Appeal from an order of the Supreme Court, Niagara County (Frank Caruso, J.), entered August 29, 2007 in a declaratory judgment action. The order denied plaintiffs motion for summary judgment seeking a declaration that plaintiff has no duty to defend or indemnify defendant Scott C. Mayer, Jr. in the underlying personal injury action.

It is hereby ordered that the order so appealed from is unanimously reversed on the law without costs, the motion is granted and judgment is granted in favor of plaintiff as follows: “It is ADJUDGED AND DECLARED that plaintiff has no duty to defend or indemnify defendant Scott C. Mayer, Jr. in the underlying personal injury action.”

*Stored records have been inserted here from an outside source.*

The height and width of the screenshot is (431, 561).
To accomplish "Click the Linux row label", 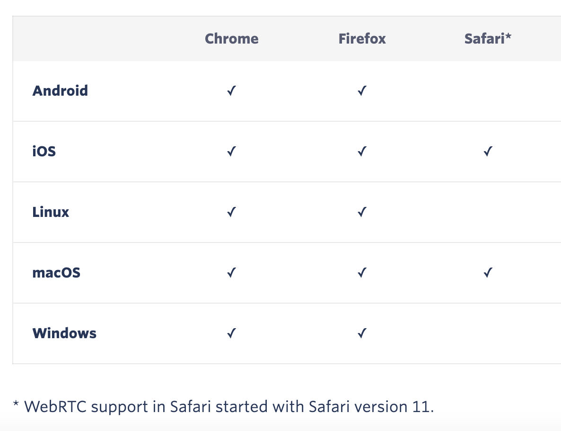I will (x=51, y=212).
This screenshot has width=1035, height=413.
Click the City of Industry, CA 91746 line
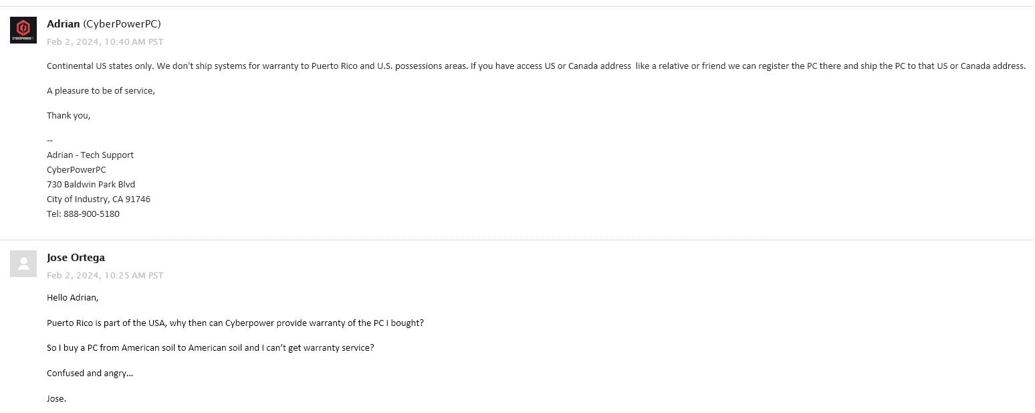point(98,199)
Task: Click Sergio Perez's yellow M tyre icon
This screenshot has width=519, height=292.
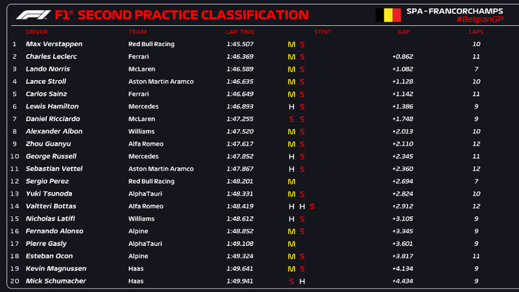Action: coord(291,182)
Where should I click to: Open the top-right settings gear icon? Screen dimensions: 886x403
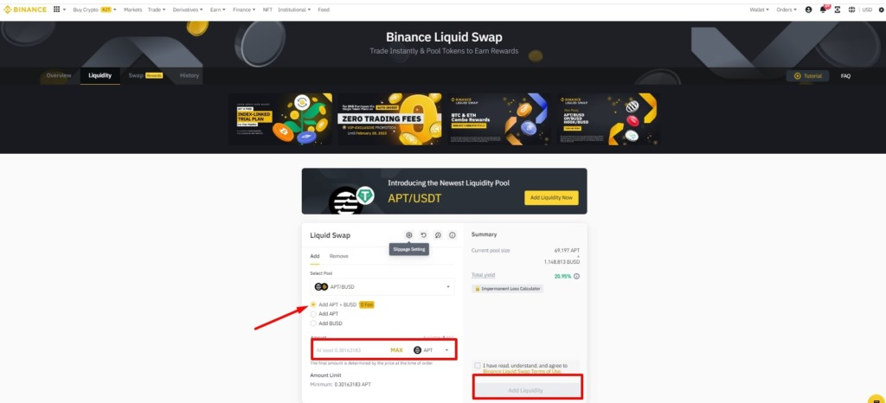pos(882,10)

Memorandum: Plaintiff commenced this action seeking a declaration that it has no duty to defend or indemnify defendant Scott C. Mayer, Jr. in the underlying personal injury action. Plaintiff initially moved for summary judgment seeking that declaration and, by the order in appeal No. 1, Supreme Court denied the motion without prejudice. Plaintiff thereafter made a second motion for the same relief, and we conclude that the court erred in denying plaintiff’s second motion. We therefore dismiss the appeal from the order in appeal No. 1 as superseded by the order in appeal No. 2. “It is well established that a notice of cancellation is ineffective unless in strict compliance with the requirements of Vehicle and Traffic Law § 313 (1) (a)” (Barile v Kavanaugh, 67 NY2d 392, 399 [1986]), and plaintiff met its initial burden by demonstrating its strict compliance with the statute, i.e., plaintiff demonstrated that it timely and validly *1245cancelled the policy issued to Mayer based on his nonpayment of premiums (see generally Insurance Law § 313 [1] [a]; Badio v Liberty Mut. Fire Ins. Co., 12 AD3d 229 [2004]; Matter of State Farm Mut. Auto. Ins. Co. v Morales, 207 AD2d 546 [1994]; Matter of State Farm Mut. Auto. Ins. Co. v Cherian, 202 AD2d 434, 435 [1994]). The burden then shifted to defendants-respondents (defendants) “to ‘establish noncompliance with [Vehicle and Traffic Law § 313 (1) (a)] as to form and procedure’ ” (Cherian, 202 AD2d at 435, quoting Berrios v Lumbermens Mut. Cas. Co., 162 AD2d 365 [1990]), and defendants failed to meet that burden. Plaintiff submitted “evidence of its office mailing practice sufficient to establish that the notice of cancellation had been mailed and presumably received” (Badio, 12 AD3d at 230). The deposition testimony of Mayer that he did not recall receiving the notice is insufficient to rebut the presumption of receipt (see id. at 231). Present—Hurlbutt, J.P., Smith, Green, Pine and Gorski, JJ.